Anycasting these /8 nameservers, say to 18 different locations (my
guess for the purpose of discussion) means you are spreading the
first lookup load over about 220 conceptually different nameservers
(according to the need to look up addresses in each /8, which will
vary according to traffic sent to each /8) - so this is not the same
as evenly spreading the whole load over 220 nameservers.

(220 is a guesstimate of the /8s 0 to 223, minus 10, 127 and
probably a few others which won't be used for public unicast space.)

Then, assuming the anycasting is done in a consistent, efficient,
regularised approach you have 18 sites around the world which
anycast all 220 nameservers.  This spreads the load further,
reducing the load per nameserver by very approximately a factor of
18, depending on the locations of the 18 sites.

You could have each nameserver, for instance the one (actually you
would have at least two nameservers on two addresses in at least two
different locations) which is authoritative for the prefix
123.0.0.0/8, that is the one authoritative for the domain:

  123.v4.trrp.arpa

exist in various locations and addresses.  The diversity is in three
dimensions.

Dimension 1: One of two IP addresses.

The system starts with the domain v4.trrp.arpa specifying two IP
addresses for two physically different and geographically separate
nameservers:

   11.22.33.44   For instance in New York.
   55.66.77.88   For instance in Tokyo.


Dimension 2: 18 anycast sites for each of these.

Then, assuming you want to anycast these to 18 sites, you need a
total of 36 sites around the world.

There's not much point in having a single site which anycasts both
addresses, because if that site died the whole catchment area for
that anycast site would have no nameserver for this domain.

So you pick 18 sites scattered around the world for each IP address.
 For instance:

   11.22.33.44    Sydney, Bangkok, Tokyo, Beijing, Kolkata,
                  Saint Petersburg, Istanbul, Cairo, Warsaw,
                  Berlin, Stockholm, Edinburgh, Milan,
                  Sao Paulo, Montreal, Chicago, San Francisco,
                  Hawaii.



   55.66.77.88    Melbourne, Singapore, Singapore, Hong Kong,
                  Mumbai, Moscow, Jerusalem, Cape Town, Athens,
                  Rome, Paris, London, Madrid, Buenos Aires,
                  New York, Dallas, Los Angeles, Auckland.
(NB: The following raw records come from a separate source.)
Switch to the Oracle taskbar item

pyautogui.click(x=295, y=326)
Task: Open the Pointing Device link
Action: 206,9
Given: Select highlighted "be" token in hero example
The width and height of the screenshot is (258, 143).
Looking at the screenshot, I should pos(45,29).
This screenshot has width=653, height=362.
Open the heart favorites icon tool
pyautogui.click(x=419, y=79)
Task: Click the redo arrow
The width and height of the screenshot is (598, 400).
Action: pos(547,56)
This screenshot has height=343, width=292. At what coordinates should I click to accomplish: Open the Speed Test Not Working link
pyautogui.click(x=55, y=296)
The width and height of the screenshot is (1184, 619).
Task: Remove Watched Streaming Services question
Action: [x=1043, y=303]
Dimension 3: The load is spread over 220 servers, rather than
having the queries go to a server which is authoritative for
v4.trrp.arpa.

So while this is a global query server system, the average path
length to the nearest anycast nameserver will be some smallish
fraction the radius of the Earth.

This is definitely faster than a global query server system with a
single server "somewhere" - 0 to half the circumference of the Earth
(or worse, due to paths not being directly in a half-circle to the
server).  Even this single global server approach, via ordinary
Internet links, would be faster than a single server somewhere, with
a circuitous set of hops between routers, as with ALT, which makes
the total path length typically much longer still.
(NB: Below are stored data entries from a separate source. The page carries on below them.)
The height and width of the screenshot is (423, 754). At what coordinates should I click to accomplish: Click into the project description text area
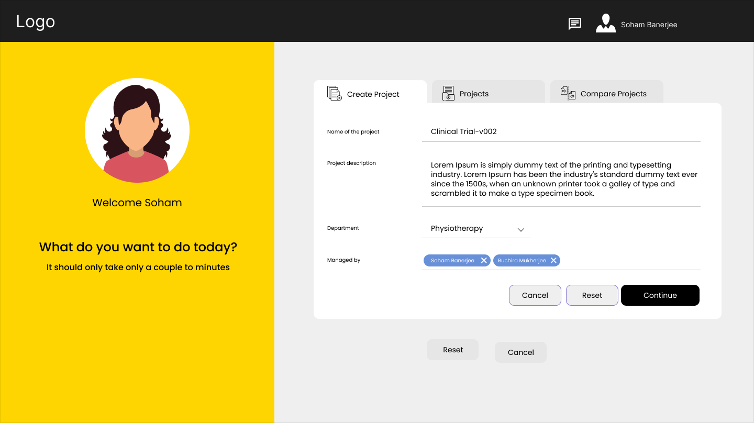(x=560, y=179)
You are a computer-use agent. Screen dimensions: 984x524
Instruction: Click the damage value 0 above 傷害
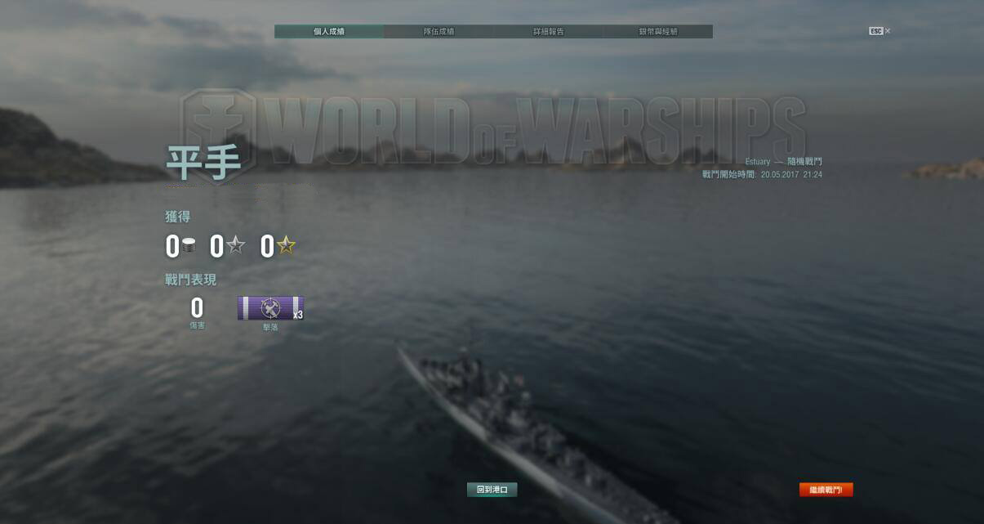[x=197, y=308]
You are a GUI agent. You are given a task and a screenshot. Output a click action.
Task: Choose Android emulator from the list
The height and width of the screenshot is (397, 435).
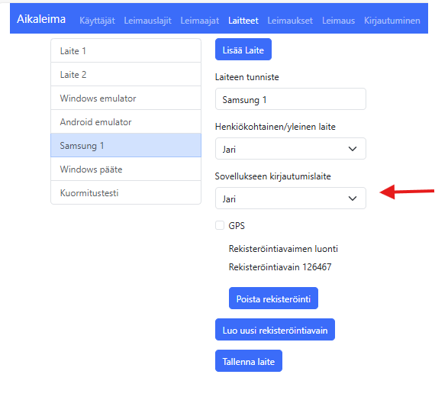click(x=126, y=121)
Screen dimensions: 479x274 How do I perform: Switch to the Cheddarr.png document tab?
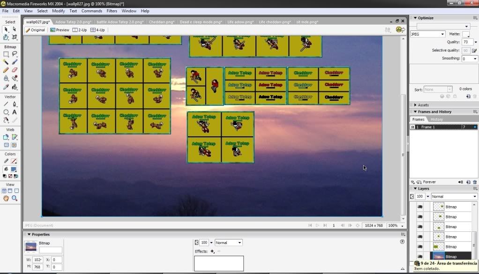tap(162, 22)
So far, all this has done is increase the robustness and decrease
the time delay for the first query.  So far, so good.

In order to anycast the servers like this, you are probably going to
form a consortium to do the whole thing in an orderly fashion.
Though I suppose you could have one consortium for one set of
servers (of which 11.22.33.44 is in the A set, and 55.66.77.88 the B
set).  Then Consortium A sets up 18 sites and Consortium B sets up
the other 18, in generally different locations.

This pooling of resources makes the anycast system less expensive
than if the RIR which runs 111.0.0.0/8 and a bunch of other /8s has
to build its own set of anycast sites, while other RIRs etc. need to
do the same independently.



The second query is probably going to be to a single server
somewhere, or to one server chosen at random from a short list, with
them being geographically dispersed for robustness.  The path to the
chosen server is typically between 0 and about half the
circumference of the Earth.

Operators of /24s which have a lot of traffic could choose to
anycast their .trrp.arpa nameservers, so that on average there is
only a relatively short path to nearest one - but that could turn
into an awful lot of nameservers.  Unless those anycast servers for
the addresses which are run by many different operators were
consolidated into some smaller set, they would chew up quite a lot
of /24s to anycast them, as well as being expensive to run since
they are so numerous.


Maybe there is some snappy way you could have both kinds of
nameserver anycast, with relatively few physical servers to handle
the entire job.  Then, to the extent that you anycast them both, you
are both spreading the load and reducing typical paths for the two
queries and the two responses.

This turns what began as a global query server system into a bunch
of servers which are more local to each ITR.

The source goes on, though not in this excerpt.